In one notable incident, we had a cooking class during our food technology course. Everyone had to get into pairs to cook, and as usual, I was left out. But shortly after, this guy, let’s call him Drew, arrived to class late, so he got paired up with me. Now, unlike me, Drew was one of the popular guys. After we finished cooking the dishes, Drew told his friends that I was okay.
At the time, I didn’t think much of it, but as a 30-year-old looking back, I now understand the significance of his words. Like many of my other classmates, Drew didn’t know me very well. I was the new kid, the unknown, the quiet one. (Some classmates even believed that I didn’t like to talk. They couldn’t be more wrong!) But after Drew got to know me a little better, thanks to being my food tech partner, he decided that I was okay and decent as a person!
When I was a teenager, I saw the popular kids in a negative light. But the truth is that regardless of their popularity in class, they’re still a person; they’re still a kid with feelings and opinions. It was flattering to hear a popular kid express his approval of me to his friends. But this should have been my cue to open up, to let other people get to know me more. Sadly, I was too young and dumb back then to realize this.
The bottom line is, when I was left out from groups as a kid, it wasn’t because there was something inherently “wrong” with me. There were some perfectly logical reasons for why I was excluded, and they are all external, not personal, reasons. All I had to do was to change my behavior, and my school life would have been much happier.
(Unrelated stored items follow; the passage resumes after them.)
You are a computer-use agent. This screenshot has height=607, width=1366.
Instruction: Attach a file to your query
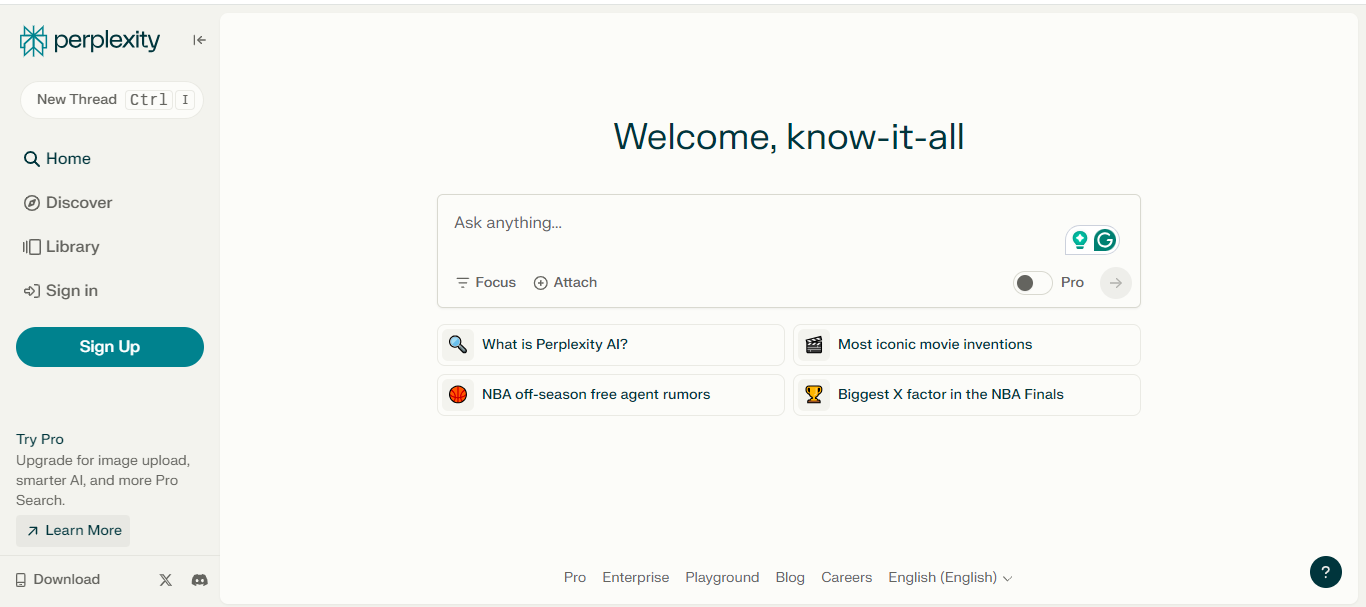565,282
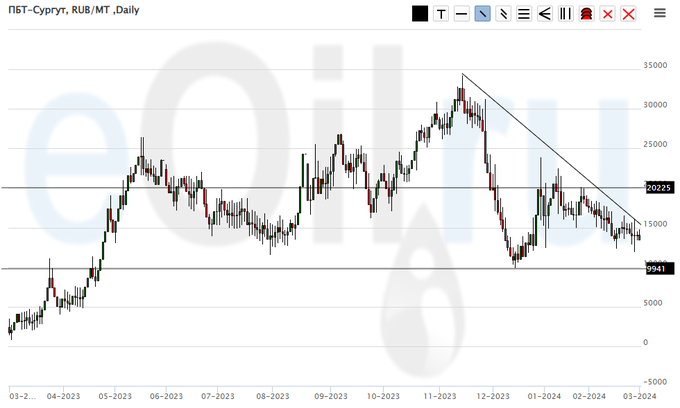Toggle the active trend line tool
The image size is (680, 408).
(482, 14)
In a similar vein, Oliver was the only kitten who wasn’t chosen that day, but it wasn’t because there was anything wrong or defective about him. In fact, the only thing I saw that distinguished Oliver from the rest of the kittens, aside from his extraordinary cuteness, is that Oliver was the most rowdy and rambunctious; he was so eager to stand out that he was climbing over the other cats. I can’t read the children’s minds, but my guess is that these kids (or their parents) were hesitant to take a cat who seemed so hyperactive and competitive; maybe this cat will have trouble getting along with the rest of the household. There’s nothing inherently unlovable or bad about Oliver. Jenny certainly loves him very much.
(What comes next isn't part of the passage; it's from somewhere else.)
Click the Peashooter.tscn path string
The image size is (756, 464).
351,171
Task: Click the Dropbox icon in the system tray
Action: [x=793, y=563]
Have you ever had the experience where a beloved, very likable friend tells you that they used to be a loner at school, and you are amazed by their revelation? Well, there are all sorts of reasons why someone may be rejected by their peers, and it’s not always because they are unlikable or undesirable as people. They could in fact be very likable and appealing, but something just got in the way between them and other people. So they had to learn how to remove this block so they could be free to interact with the rest of the world.
Life is full of stress and turmoil. Wouldn’t it be great to have someone, whether a lover, a close friend, or another close person, to comfort you? To reassure you that you’re okay, that you’re loved and treasured? I don’t recommend relying on someone else to elevate your sense of self-worth, but sometimes, it’s gratifying to have someone beside you who would validate you and give you some peace and solace.
How about you? What thoughts do you have on loneliness and how to combat it? Do you think romantic partners are more special than other relationships? And if so, why? Do you have any other insights to share on the topic of loneliness and companionship?